神たらし、与太バナシ

ハヤシダノリカズ

第1話 神たらし、与太バナシ

「自転車で日本一周をした時に富士山に立ち寄って、五合目まで自転車で上がり、さて、そこから山頂を目指そうかという時に、『この相棒(自転車)をここに置いたままオレは一人で山頂に辿り着いて、それでいいのか?』と思った彼は、その相棒をその場でいくつかのパーツにばらし、背負って山頂までいったらしいんですよ」


 これは、昨夜立ち寄ったバーでバーテンダーさんから聞いた、そのお店の系列店で働く後輩バーテンダーの話だ。この話だけでもしっかり濃いキャラクターだというのが伺えるのだが、このエピソードは飽くまでジャブだった。


「自転車で日本一周するためには何回か海を渡らなければならないですよね。ヤツはバカだから、津軽海峡を泳いで渡ったらしいんですよ。自転車は宅配業者に依頼して事前に対岸に送っておいて。どうやら海流を捉えてそれに乗れば大した労苦ではないらしいんですけど、そんな馬鹿な、ですよね」


 基本野宿の自転車一人旅はそれほど珍しい話じゃないけれど、自分の身体で自分を運ぶ事にそこまで徹底する人は少ないだろう。ちなみに津軽海峡を泳いで渡った時にはTシャツ短パンシューズ着用で海に入り、疲れた時には靴を脱いでラッコみたいにその靴を浮き輪代わりにして休んでいたのだという。


「彼は冬山登山にも何度も挑んでいて、ある時二人の友人と共に、とある雪山に登ったそうです。その山の崖を上っている時に見えた隣の山が『自分を呼んでいる』と感じた彼は、その山の登頂後、二人の友人と分かれて単独でその山に挑んだらしいんです。アイスクライミングというんですかね。氷の壁にくさびを打ちつけながら、ロープをそこに引っ掛けながら順調に上っていたんですって。ところが、その山のどこかで雪崩が起こった。音と振動で雪崩を感じ取りながら、『あ、やばいな。これはくさびが抜けるわ』と彼は思ったそうです。暖冬である事と、雪崩の振動で案の定、崖の下の方からくさびが抜けて落ちる音がしている。それはすべてのくさびに伝播して全て抜け落ち、『オレが落ちるのも時間の問題だ』と思った彼はピッケルも放りだして、ふかふかの新雪に綺麗に落ちられるように準備した。そして、落下し、狙い通りふかふかの新雪に肩から背、腰の順に着雪できたらしいんです……が、仰向けに雪に埋まったその態勢で見上げたその先にしっかりとしたつららがあって、そのつららが今まさに落ちてこようとしているのが分かったそうです。でも、すぐに身動きも取れないし、つららの落下予想地点が丁度胸のあたりであったので、彼は『あー、オレ、死んだ』と、覚悟を決めて目を閉じた。程なくして、つららがドスンと胸に落ちてきた感覚があり、『死んだなー』と思っていたら、何やらおかしい。

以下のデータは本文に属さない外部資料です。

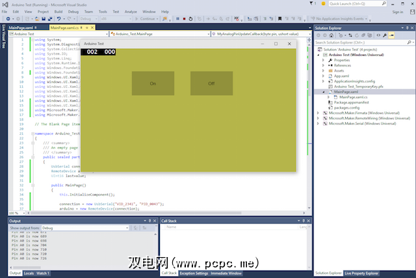Open the Debug menu
This screenshot has height=278, width=416.
tap(73, 12)
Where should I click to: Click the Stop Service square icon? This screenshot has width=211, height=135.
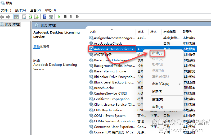pos(65,17)
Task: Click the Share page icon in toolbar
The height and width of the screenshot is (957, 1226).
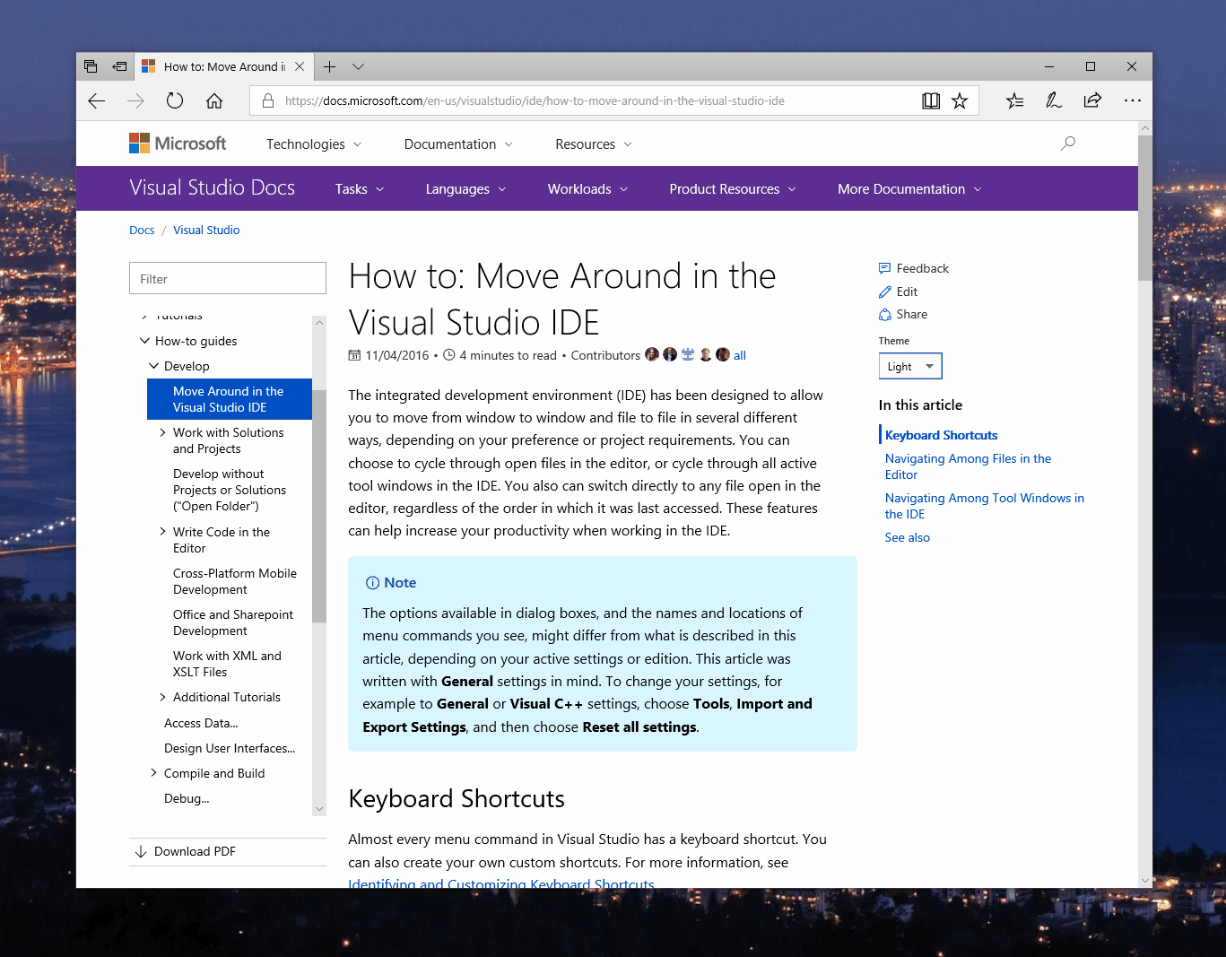Action: click(x=1092, y=100)
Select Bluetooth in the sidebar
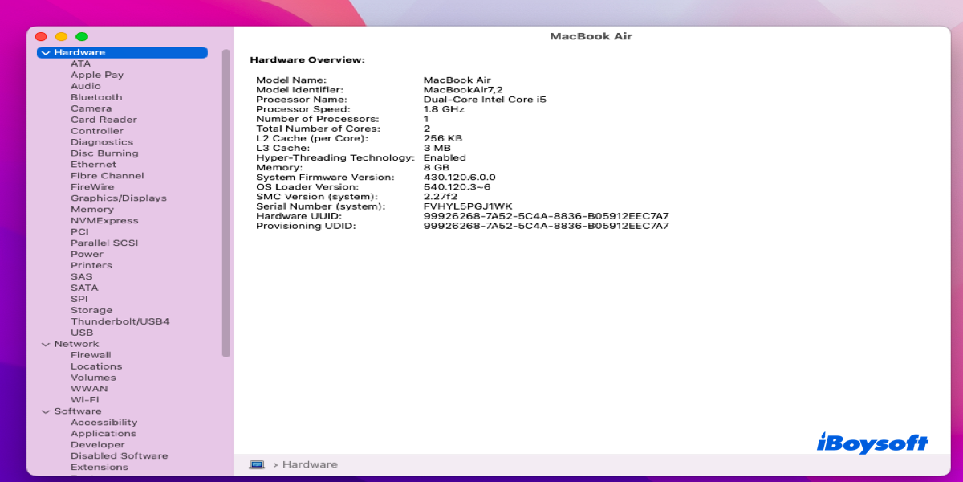 (96, 97)
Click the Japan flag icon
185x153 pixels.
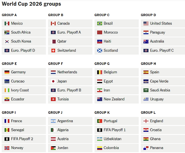coord(53,81)
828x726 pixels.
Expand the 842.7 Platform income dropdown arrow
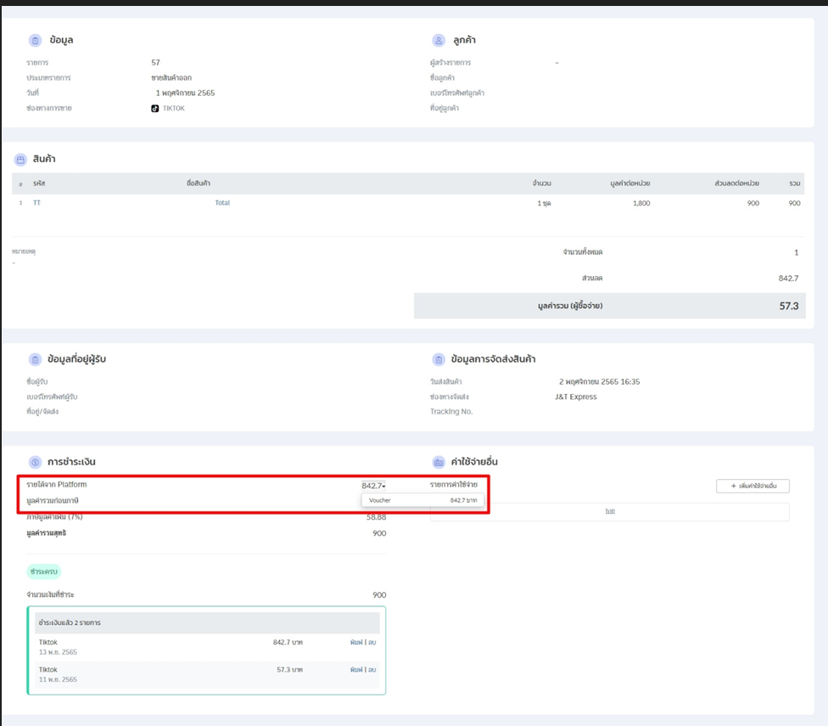click(x=384, y=486)
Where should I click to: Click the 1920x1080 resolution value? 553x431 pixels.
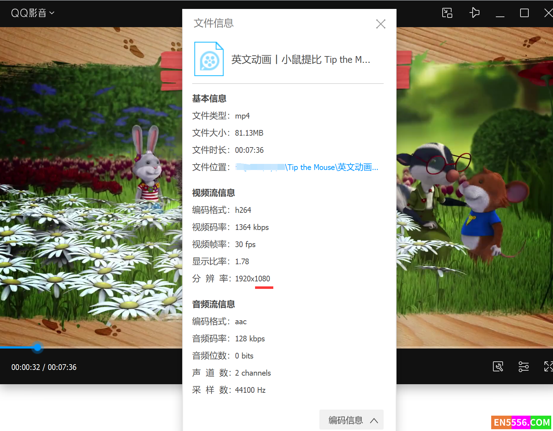[x=252, y=279]

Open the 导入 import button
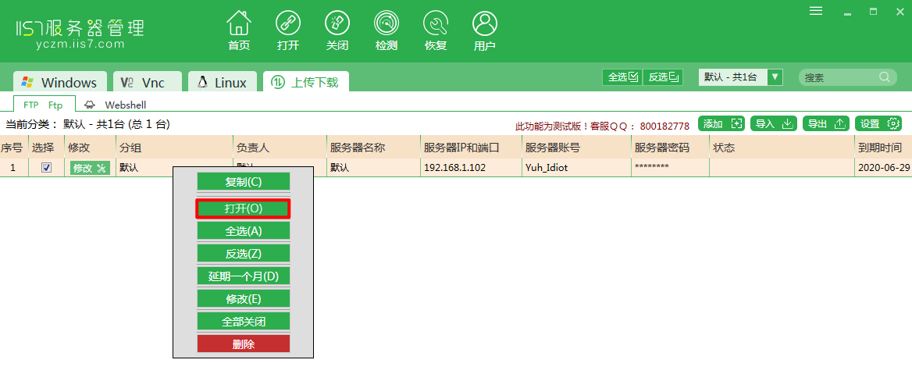click(x=774, y=123)
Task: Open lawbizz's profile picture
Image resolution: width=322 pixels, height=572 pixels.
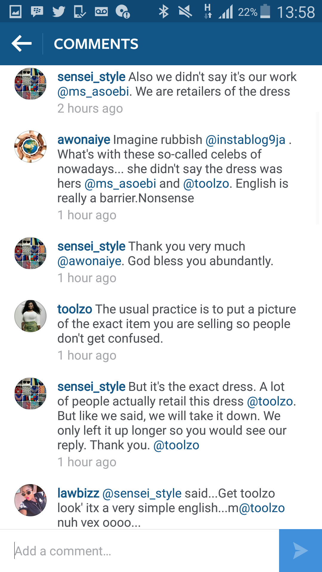Action: click(x=30, y=500)
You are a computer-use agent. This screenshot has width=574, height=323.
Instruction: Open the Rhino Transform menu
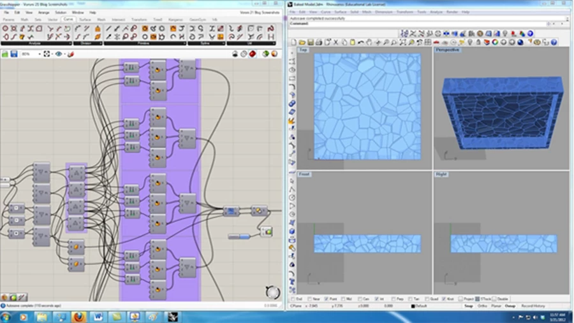(404, 12)
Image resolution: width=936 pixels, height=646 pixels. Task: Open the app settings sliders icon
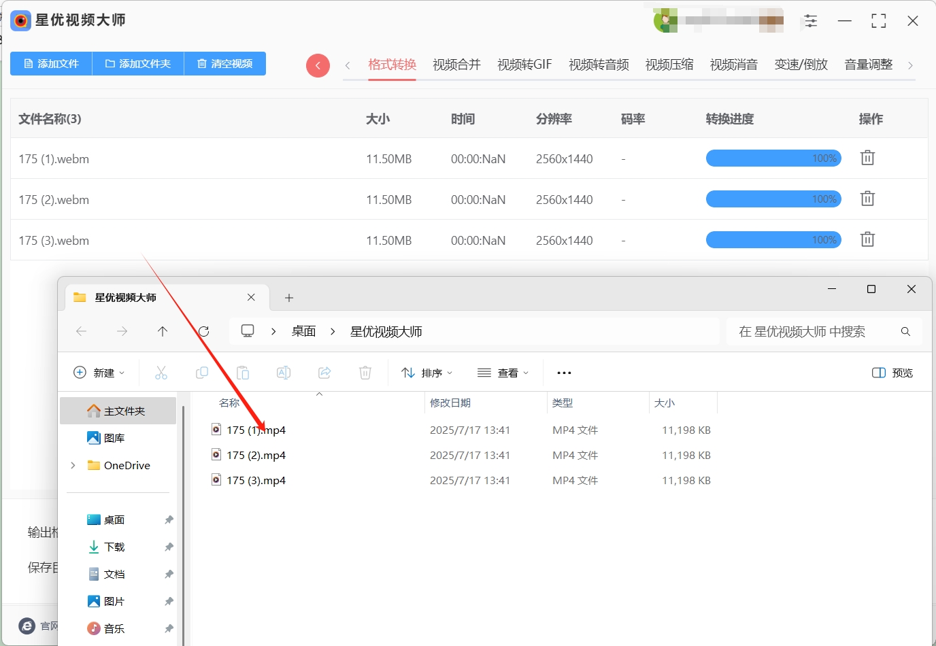pos(811,21)
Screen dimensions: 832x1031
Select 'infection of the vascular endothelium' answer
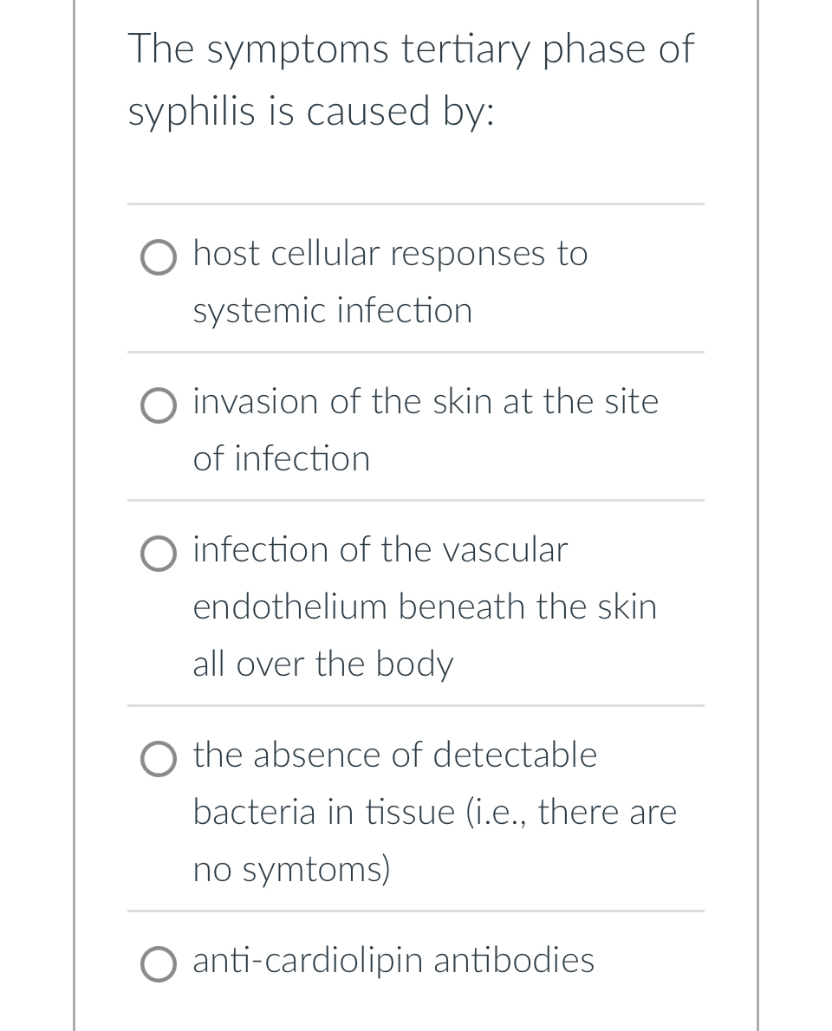click(159, 554)
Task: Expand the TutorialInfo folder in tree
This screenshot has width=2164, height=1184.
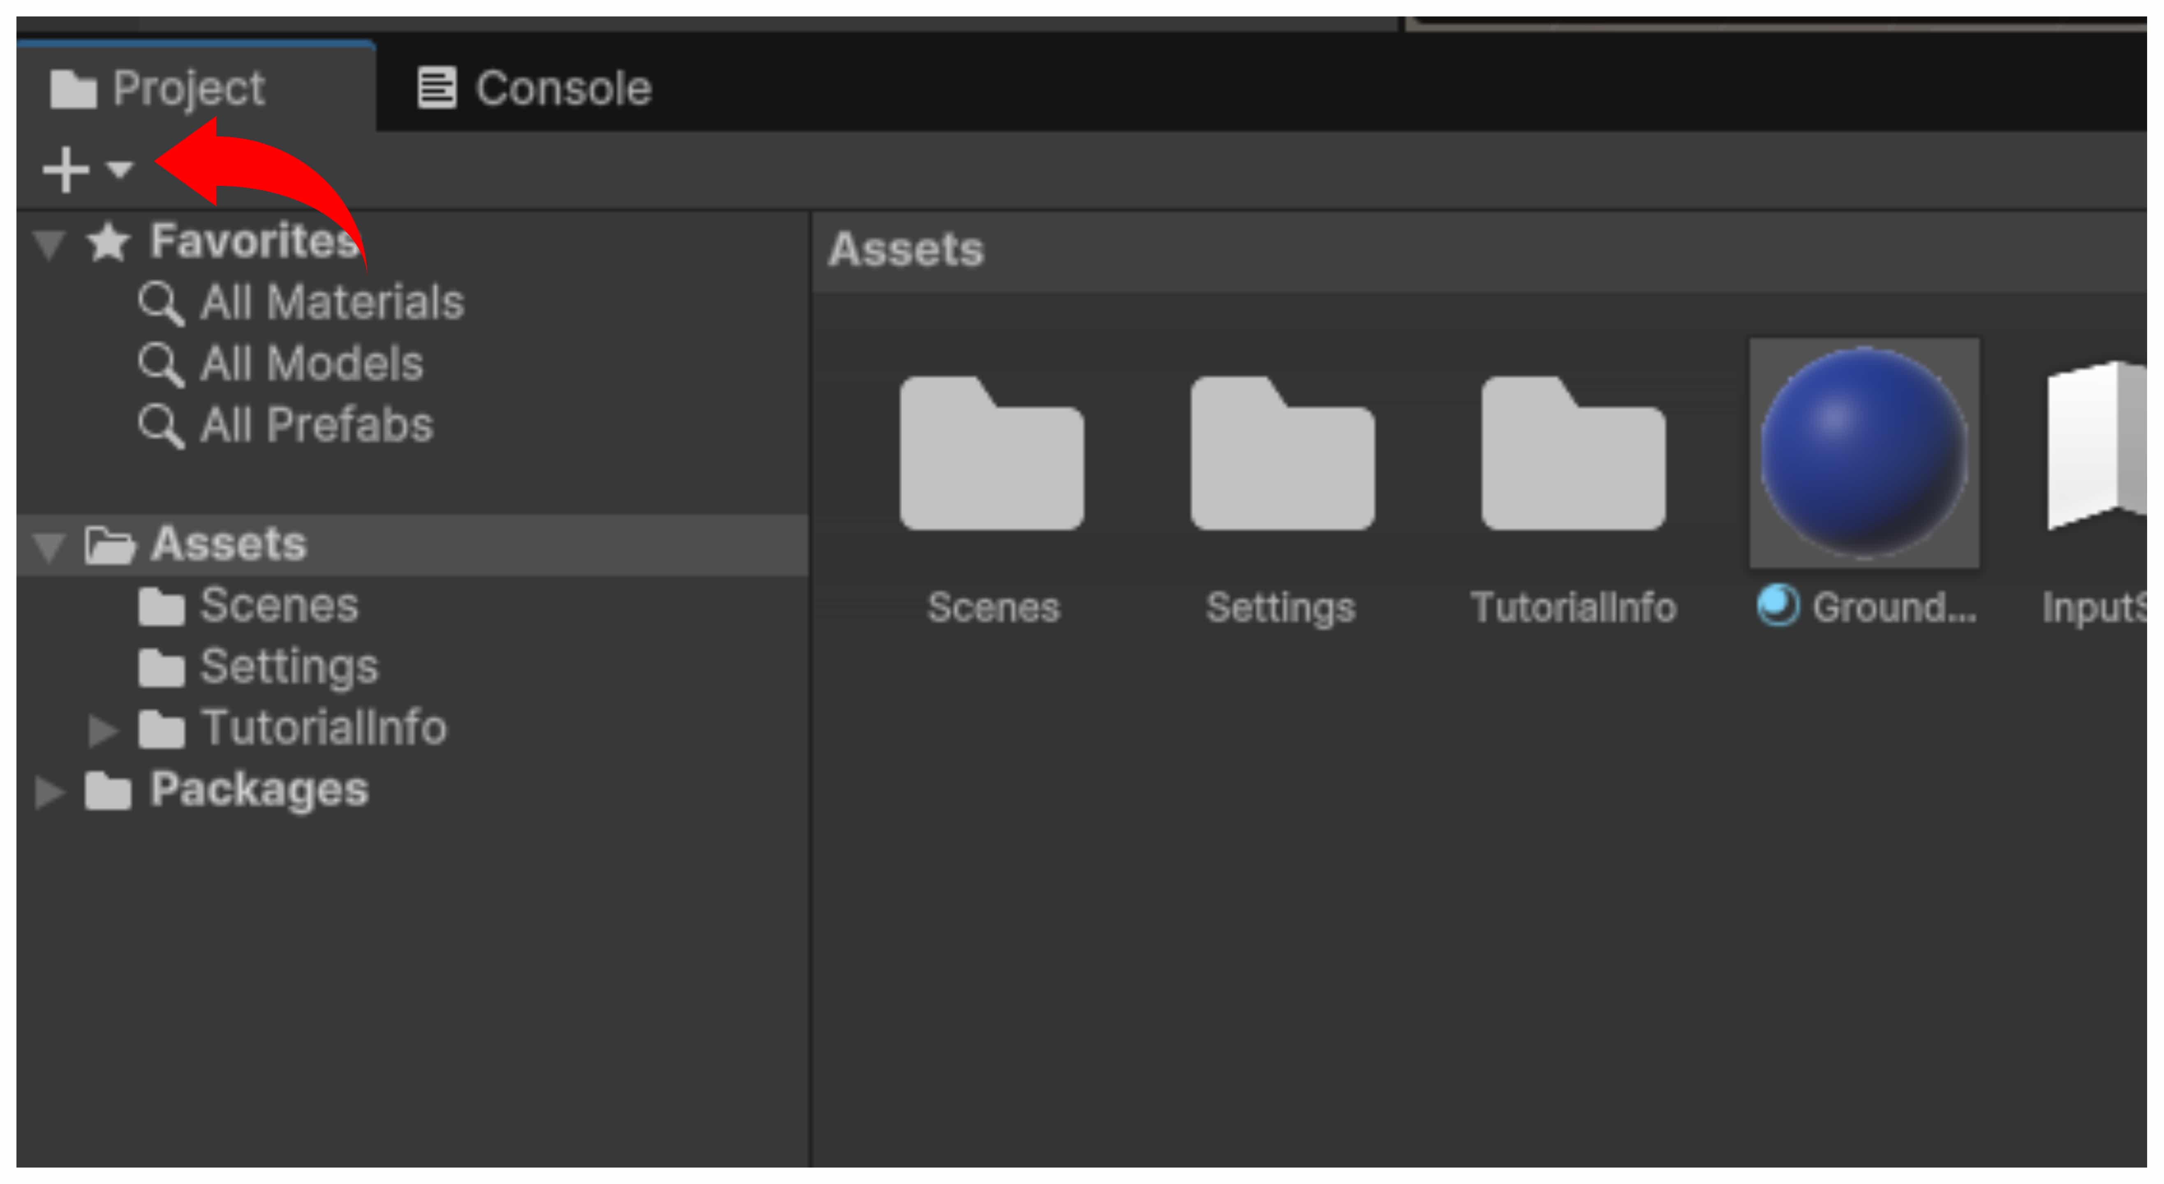Action: 102,729
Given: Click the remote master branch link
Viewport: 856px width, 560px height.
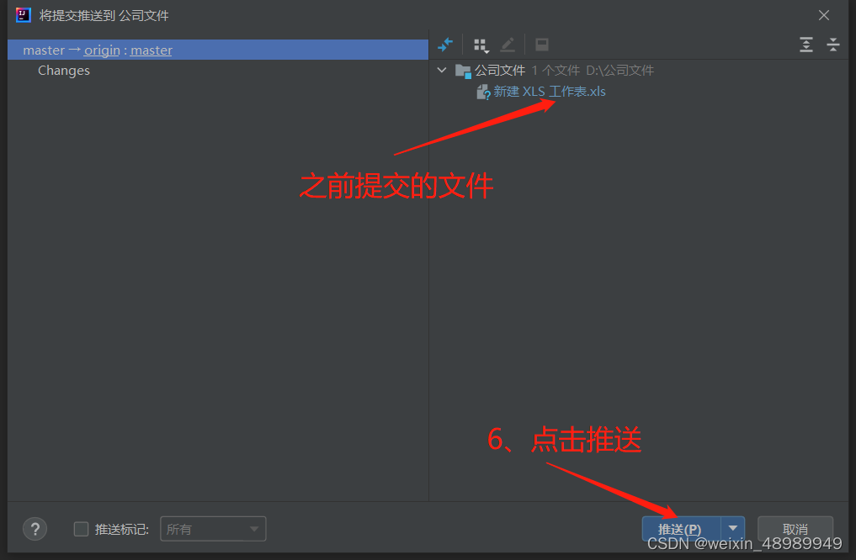Looking at the screenshot, I should [152, 50].
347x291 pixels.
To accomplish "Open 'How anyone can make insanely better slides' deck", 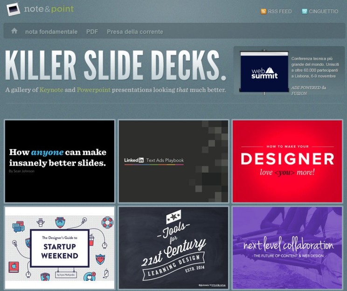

呼吸も出来てる、全身に血が巡っている事も知覚出来てる、目を開けると胸の上につららは立っている。『どういうことだ?』と彼はその胸の上のつららを持ってみた。すると、そのつららには野ウサギがささっていて、野ウサギを貫いたつららは彼の身体を傷つける事がなかったんですって。雪崩でパニックになって走り回っていた野ウサギがたまたま彼の埋まっている雪の上を通った時に、たまたまつららが落ちてきて、つららは彼ではなく、野ウサギを貫いた、と」


 なんだその、主人公感。人は自ら動く事によって、自分を自分の人生の主役と捉え頑張っていく事ができるイキモノだと思うのだけれど、このエピソードのような奇跡に巡り合える事はそうそうないだろう。うらやましくなくって、うらやましすぎる。なんか、スゲー。


 その、自分の命を救ってくれた野ウサギは、そのあたりにポイとしてしまう気にもなれず、彼はその絶命した野ウサギを家に持ち帰り、庭に埋めて墓標としてかまぼこ板を立てたのだという。


 たまにいるよね、「あなた、なんらかの物語の主人公をやってるでしょ!」って、濃い生き様をしている魅力的なキャラクターの人って。


 まー、そういう人には「勝てない」って感じてしまうんだけど、「彼の物語の脇役として、ちょろりと僕が出演できるのは光栄だな!」とも思わされてしまう。そんな、【ひとたらし】たる彼らは神をすら魅了しちゃうから、奇跡的な場面に遭遇するのかもしれないね。


 濃いキャラクターの人生をエンターテインメントとして神は見ていたりなんかして。「コイツおもしれーな」と、思う人間には試練と奇跡を与えてくれるんだ。きっと。


【オトコたらし、オンナたらし】の上位に【ひとたらし】がいて、さらにその上には【神たらし】がいるんだな、きっと。


 奇跡を体験したいなら、【神たらし】を目指せ! そんな教訓を得た昨夜でありました。


 バーでのバカ話はいいですな。